CHAPTERS
- 0:00 – 0:26
Why “context engineering” beats the buzzwords
Jeff (founder of Chroma) frames the talk for an engineering audience and argues that “context engineering” is a clearer, more durable concept than “prompt engineering” or the many flavors of RAG. He positions the field as practical software engineering rather than mysticism.
- 0:26 – 1:29
AI systems are just programs: inputs, tools, and a context window
The model is presented as a program: instructions + relevant information/tools + user input go in, output comes out. This framing sets up context as the primary engineering surface area for controlling behavior and reliability.
- 1:29 – 2:02
Defining context engineering: deciding what goes in the window
Jeff gives a simple definition: context engineering is the act of deciding what information ends up in the context window for a given turn. This includes prompts, retrieved documents, tool outputs, and any other task-relevant state.
- 2:02 – 2:31
Reliability first: make it work, then fast, then cheap
The shared goal is reliable software that is also fast and inexpensive. Jeff suggests most teams are still in the “make it work” phase, where correct context selection is the main lever to achieve dependable behavior.
- 2:31 – 3:07
Why “just use long context” doesn’t solve it (yet)
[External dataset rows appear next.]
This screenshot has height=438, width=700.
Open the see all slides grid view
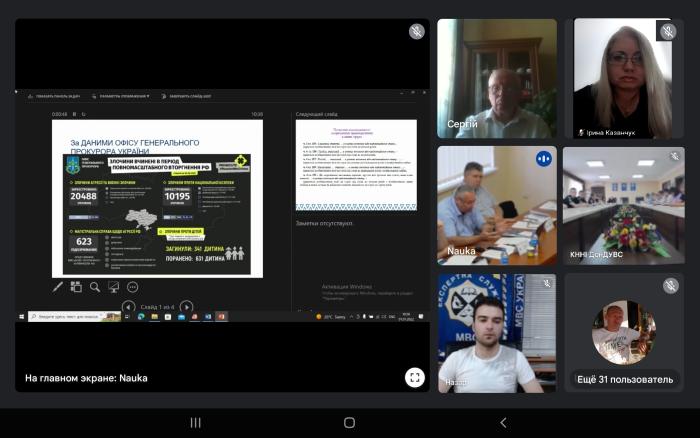tap(76, 287)
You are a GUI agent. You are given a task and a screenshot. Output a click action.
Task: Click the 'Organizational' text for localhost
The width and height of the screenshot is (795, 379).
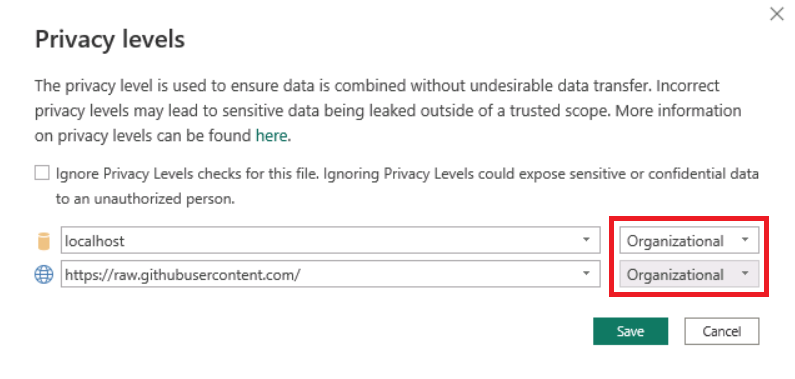(x=675, y=241)
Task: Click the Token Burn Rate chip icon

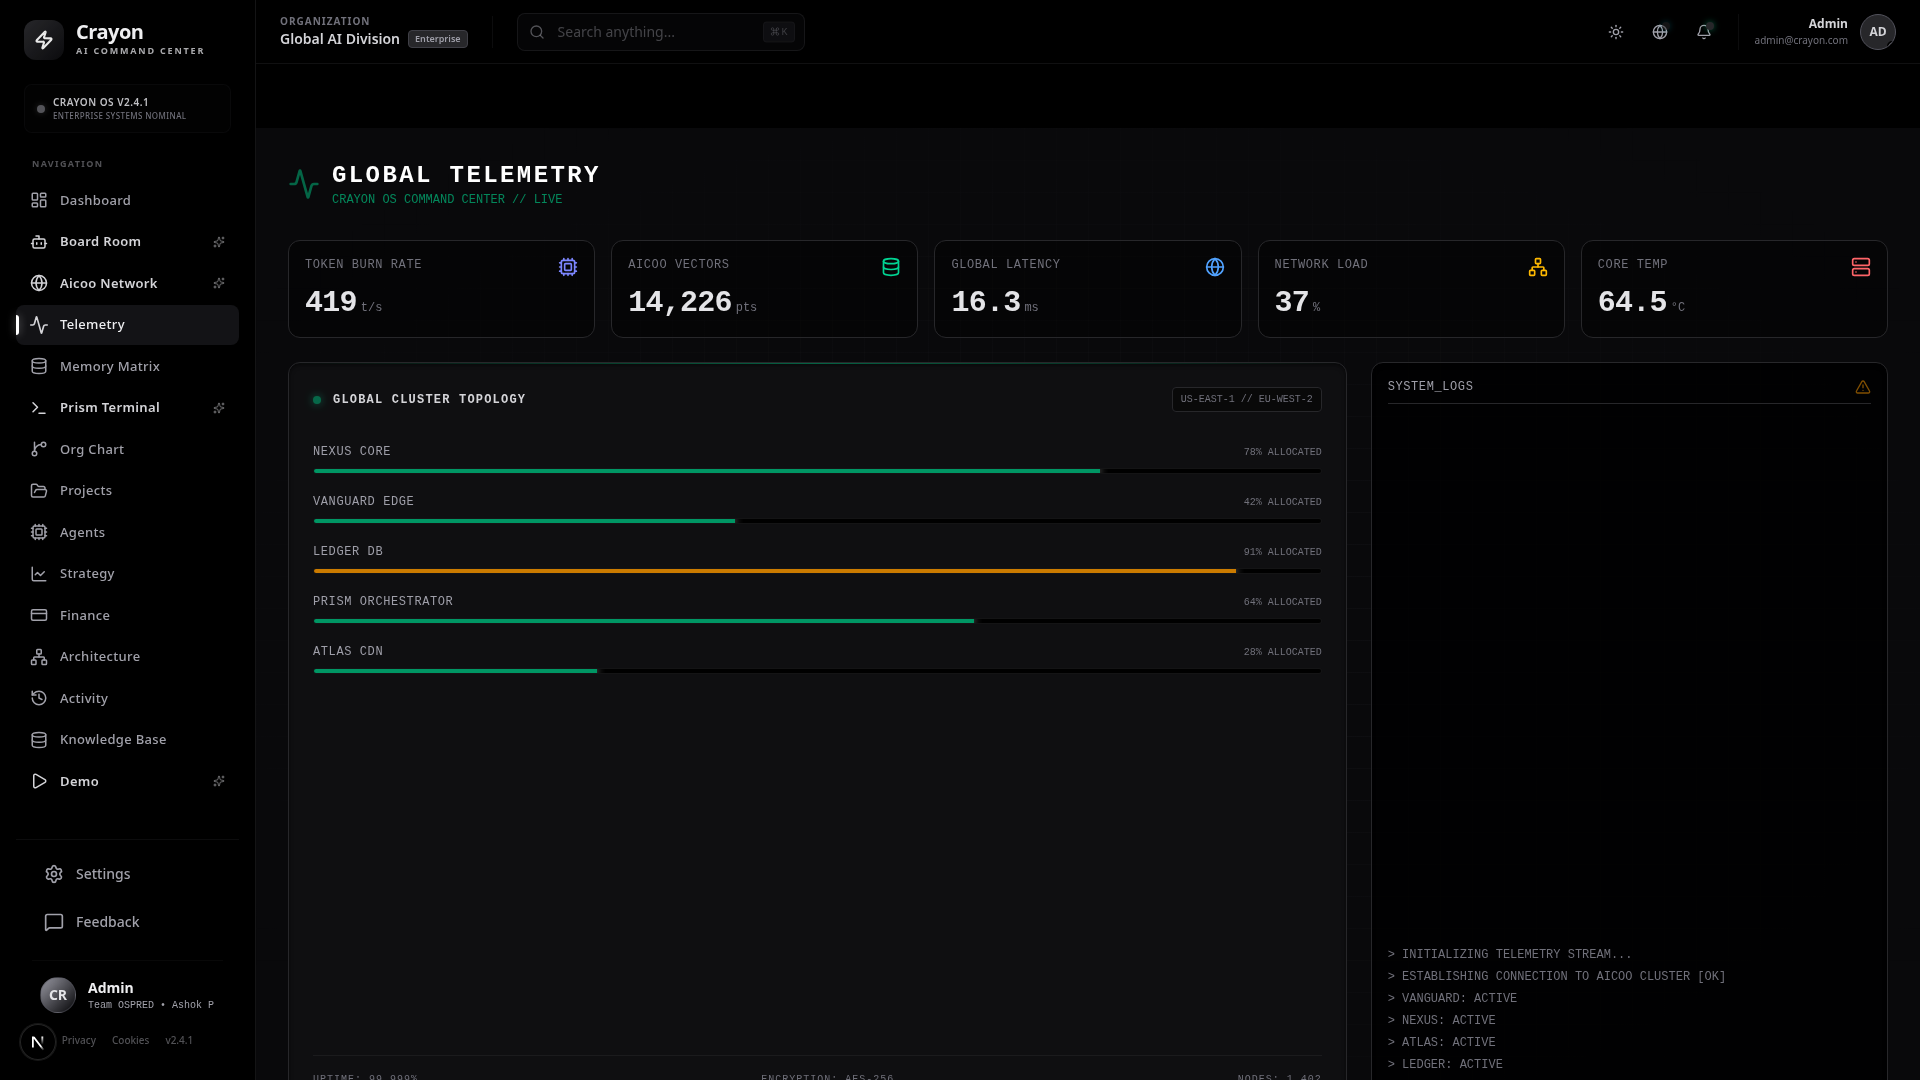Action: pos(567,267)
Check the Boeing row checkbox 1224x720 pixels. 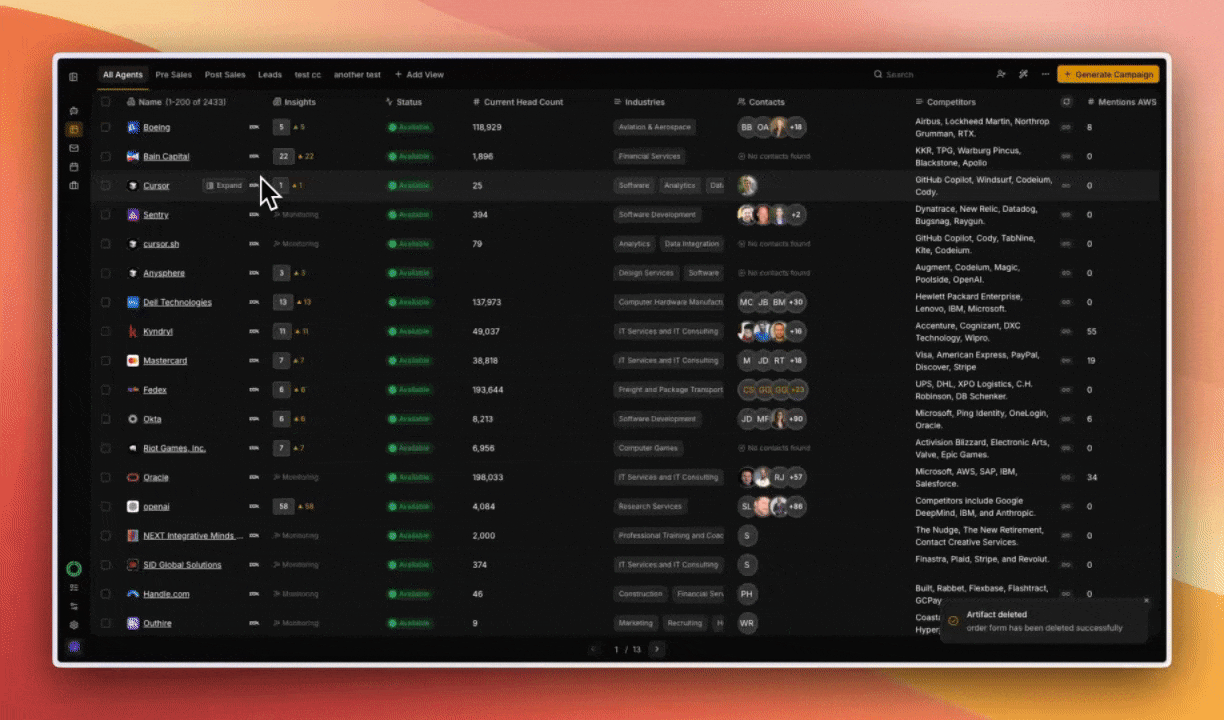[106, 128]
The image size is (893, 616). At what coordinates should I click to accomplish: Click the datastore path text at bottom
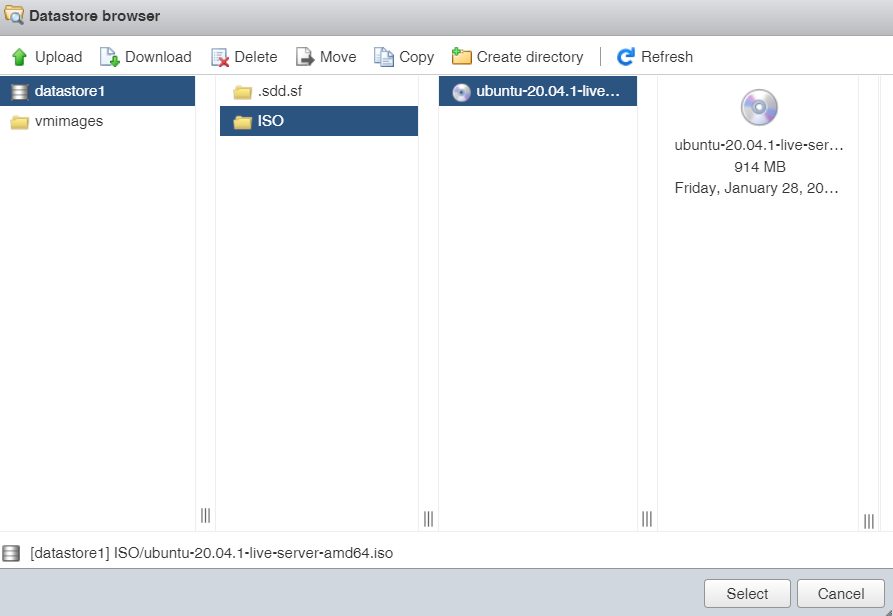click(x=211, y=553)
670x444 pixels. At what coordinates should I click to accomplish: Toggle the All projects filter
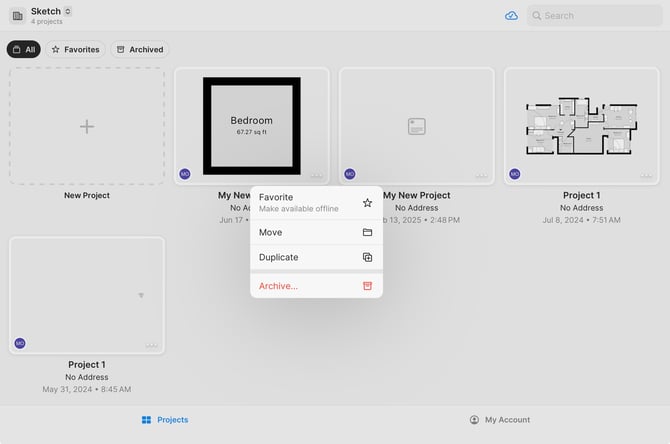coord(24,50)
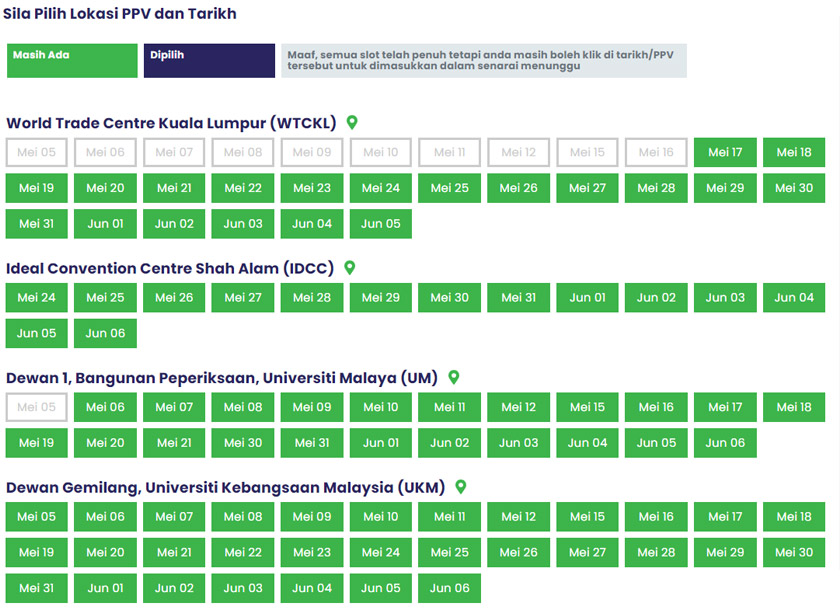Screen dimensions: 840x614
Task: Choose Jun 06 at Dewan 1 UM
Action: pyautogui.click(x=725, y=443)
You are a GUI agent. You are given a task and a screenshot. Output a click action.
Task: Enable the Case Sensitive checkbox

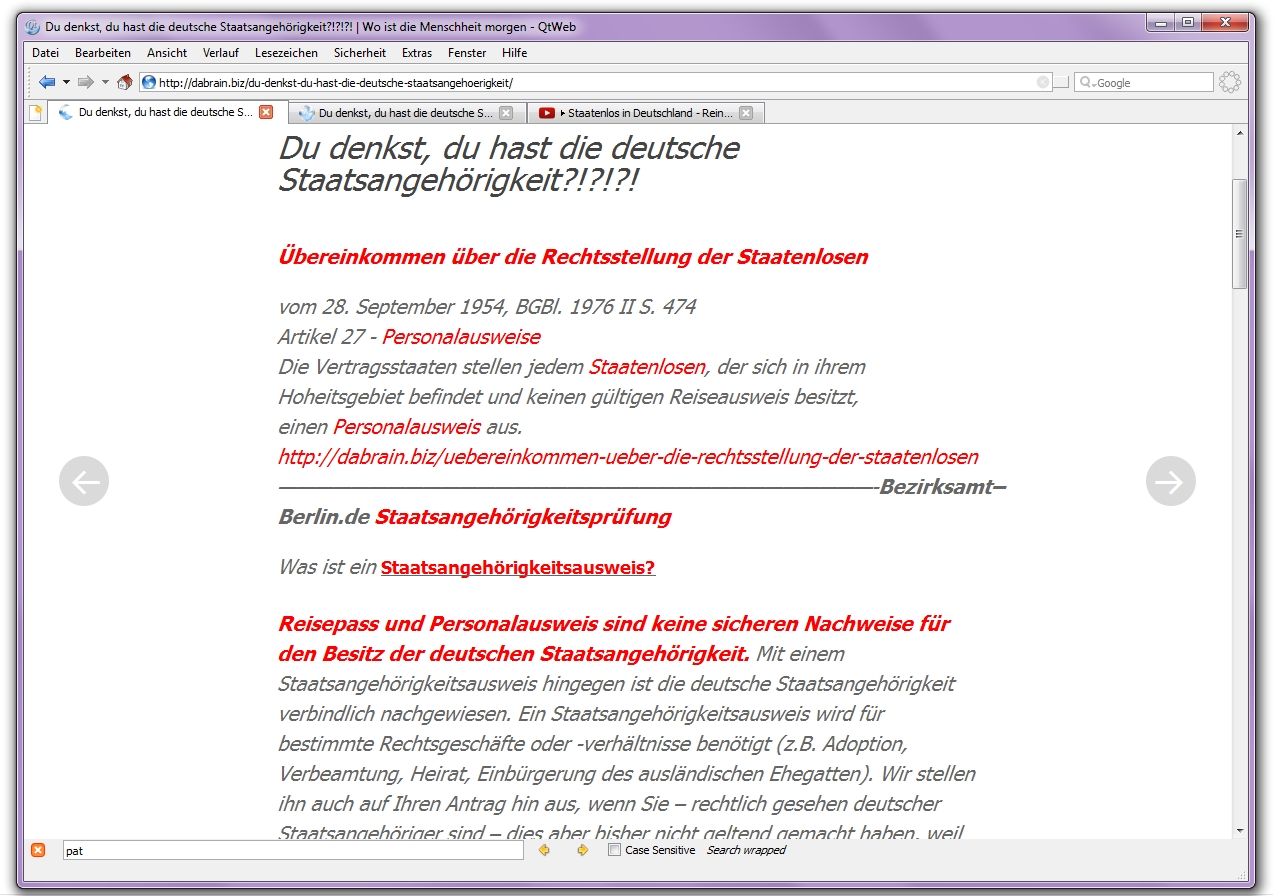coord(614,850)
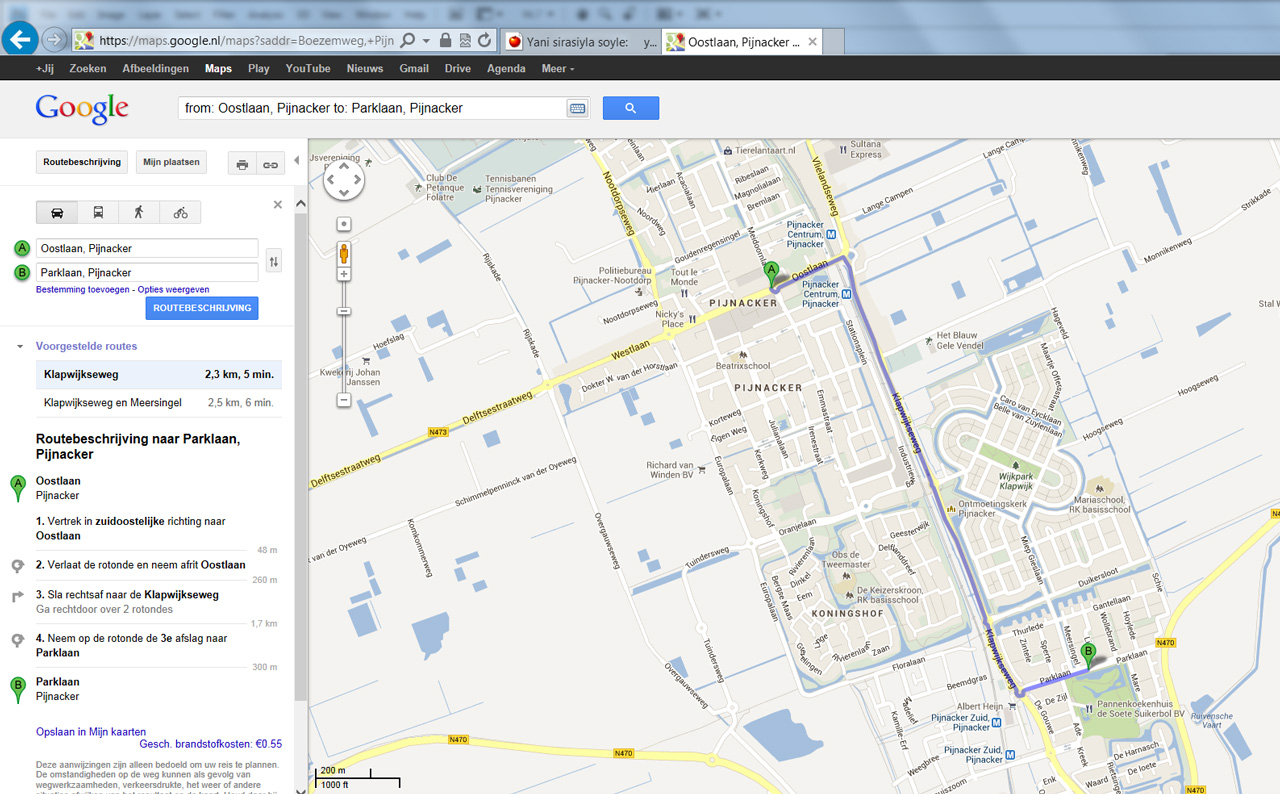The width and height of the screenshot is (1280, 794).
Task: Choose the bicycle directions icon
Action: tap(180, 212)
Despite announcements of million- or multi-million-token context windows, Jeff argues long context is not a practical solution today. Engineers should focus on what works now rather than betting on future context scaling.
- 3:07 – 3:57
Chroma technical report: performance drops as token length grows
Jeff cites Chroma’s report showing model performance can fall sharply as input length increases, even on tasks that seem easy for humans. The takeaway is that more tokens can reduce accuracy, not increase it.
- 3:57 – 5:08
Needle-in-a-haystack is misleading: easy attention, near-zero reasoning
He critiques needle-in-a-haystack as a benchmark: it succeeds because the model only needs to find one salient snippet and do almost no reasoning. Real applications often require attending to more of the context and performing harder reasoning.
- 5:08 – 6:05
A task map: attention required vs. reasoning required
Jeff describes plotting tasks by (1) how much of the context the model must attend to and (2) how difficult the reasoning is. He claims many valuable uses—agents and summarization included—live in the “harder” regions, exposing limits of long, uncurated context.
- 6:05 – 6:44
Focused context beats full context: curate aggressively
Using LongMav Eval-style comparisons, Jeff argues that giving models a smaller, curated “focused” context can dramatically improve performance over dumping the full context. The practical guidance: curate context as a first-class optimization.
- 6:44 – 7:31
The core loop: Find relevant info, remove irrelevant, optimize what remains
Jeff reduces context engineering to three goals: retrieve relevant information, discard distractions, and optimize/format what remains for model consumption. Each model call is essentially a selection problem over the universe of possible information.
- 7:31 – 8:26
Gather & Glean: maximize recall, then maximize precision
He introduces “Gather and Glean” as a two-stage pipeline: first over-collect (high recall), then filter and refine (high precision). This mirrors classic ML/IR thinking and fits modern LLM retrieval workflows.
- 8:26 – 9:35
Gathering inputs: structured, unstructured, tools, and history
Jeff enumerates common data pools used during gather: SQL/structured stores, vector DBs, APIs/tools, local files, web search, and chat history. The key is that many sources may be relevant, but only some should survive into the final prompt.
- 9:35 – 10:13
Gleaning methods: ranking, reranking, and “brute-force” LLM curation
He surveys techniques for filtering the gathered pool: top‑K similarity, reciprocal rank fusion, learning-to-rank, rerank models, and increasingly LLM-based judging. He notes a trend toward using many cheap models in parallel—“cheating at search”—to improve curation instead of over-optimizing retrieval heuristics.
- 10:13 – 10:57
Context engineering for agents: loops, sub-agents, and exploding histories
Agents repeat the gather/glean process many times inside loops, often with sub-agents and orchestration. This makes prompt/tool logs and conversation history a dominant part of the context window, creating scale and readability challenges.
- 10:57 – 11:16
What helps agents learn: failures > successes, plus the compaction problem
Jeff reports a notable finding: providing past failure cases can improve agent performance (helping escape local minima), while past success cases can cause lazy pattern matching. He closes by emphasizing compaction (distilling history for the next turn) as a critical but currently unsolved lever—naive summaries often don’t help, while better prompting for compaction can.